Giovanni Chiarelli, Chief Technology and Information Officer for MTN SA said: “Next generation services such as virtual and augmented reality, ultra-high definition video streaming, and cloud gaming require massive capacity and higher user data rates. The use of millimeter-wave spectrum bands is one of the key 5G enabling technologies to deliver the required capacity and massive data rates required for 5G’s Enhanced Mobile Broadband use cases. MTN and Huawei’s joint field trial of the first 5G mmWave Fixed-Wireless Access solution in Africa will also pave the way for a fixed-wireless access solution that is capable of replacing conventional fixed access technologies, such as fibre.”

“Huawei is continuing to invest heavily in innovative 5G technologies”, said Edward Deng, President of Wireless Network Product Line of Huawei. “5G mmWave technology can achieve unprecedented fiber-like speed for mobile broadband access. This trial has shown the capabilities of 5G technology to deliver exceptional user experience for Enhanced Mobile Broadband applications. With customer-centric innovation in mind, Huawei will continue to partner with MTN to deliver best-in-class advanced wireless solutions.”

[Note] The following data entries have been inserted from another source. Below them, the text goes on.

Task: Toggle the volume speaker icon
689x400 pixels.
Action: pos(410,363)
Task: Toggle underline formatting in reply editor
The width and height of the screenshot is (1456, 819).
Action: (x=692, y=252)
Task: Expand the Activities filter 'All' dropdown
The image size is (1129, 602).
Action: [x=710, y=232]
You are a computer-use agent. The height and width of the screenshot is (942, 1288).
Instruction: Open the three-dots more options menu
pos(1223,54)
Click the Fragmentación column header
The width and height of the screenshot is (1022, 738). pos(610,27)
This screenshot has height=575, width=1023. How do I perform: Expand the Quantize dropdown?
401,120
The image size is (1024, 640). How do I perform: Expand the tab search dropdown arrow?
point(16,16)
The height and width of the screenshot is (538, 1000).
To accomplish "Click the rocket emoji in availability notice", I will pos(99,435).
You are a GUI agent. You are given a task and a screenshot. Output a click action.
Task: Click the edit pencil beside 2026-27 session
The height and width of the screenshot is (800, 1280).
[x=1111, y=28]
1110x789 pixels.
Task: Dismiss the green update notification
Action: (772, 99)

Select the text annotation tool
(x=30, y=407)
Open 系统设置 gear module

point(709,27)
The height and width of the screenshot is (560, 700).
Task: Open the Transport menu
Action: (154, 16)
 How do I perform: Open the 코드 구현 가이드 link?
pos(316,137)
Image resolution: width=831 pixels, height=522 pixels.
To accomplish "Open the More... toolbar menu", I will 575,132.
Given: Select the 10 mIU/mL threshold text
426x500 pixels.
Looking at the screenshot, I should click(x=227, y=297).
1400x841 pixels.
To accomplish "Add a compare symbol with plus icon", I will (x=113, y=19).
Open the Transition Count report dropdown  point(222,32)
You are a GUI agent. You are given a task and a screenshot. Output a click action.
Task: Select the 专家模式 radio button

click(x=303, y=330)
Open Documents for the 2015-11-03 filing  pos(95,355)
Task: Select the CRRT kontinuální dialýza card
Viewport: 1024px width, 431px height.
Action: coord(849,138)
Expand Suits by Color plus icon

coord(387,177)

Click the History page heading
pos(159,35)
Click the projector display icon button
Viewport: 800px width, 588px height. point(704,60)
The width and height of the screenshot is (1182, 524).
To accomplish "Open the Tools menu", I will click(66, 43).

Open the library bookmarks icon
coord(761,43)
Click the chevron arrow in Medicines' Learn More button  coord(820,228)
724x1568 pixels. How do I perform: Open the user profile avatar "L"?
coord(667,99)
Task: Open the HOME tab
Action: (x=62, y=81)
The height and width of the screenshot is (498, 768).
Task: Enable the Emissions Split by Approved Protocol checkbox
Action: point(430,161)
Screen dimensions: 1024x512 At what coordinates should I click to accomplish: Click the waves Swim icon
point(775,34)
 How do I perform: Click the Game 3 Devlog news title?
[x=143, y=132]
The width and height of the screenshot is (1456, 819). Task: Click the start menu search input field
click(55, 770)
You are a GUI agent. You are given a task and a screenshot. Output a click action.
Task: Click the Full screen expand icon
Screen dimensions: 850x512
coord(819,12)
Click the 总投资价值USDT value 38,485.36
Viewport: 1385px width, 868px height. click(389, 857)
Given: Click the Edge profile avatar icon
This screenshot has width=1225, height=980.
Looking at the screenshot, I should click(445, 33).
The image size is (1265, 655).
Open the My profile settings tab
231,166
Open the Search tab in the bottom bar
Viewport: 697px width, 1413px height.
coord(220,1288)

“We are excited about the potential the technology will bring as well as the potential advancements we will see in the fields of medicine, entertainment and education. MTN has been investing heavily to further improve our network, with the recent “Best in Test” and MyBroadband best network recognition affirming this. With our focus on providing the South Africans with the best customer experience, speedy allocation of spectrum can help bring more of these technologies to our customers,” says Giovanni.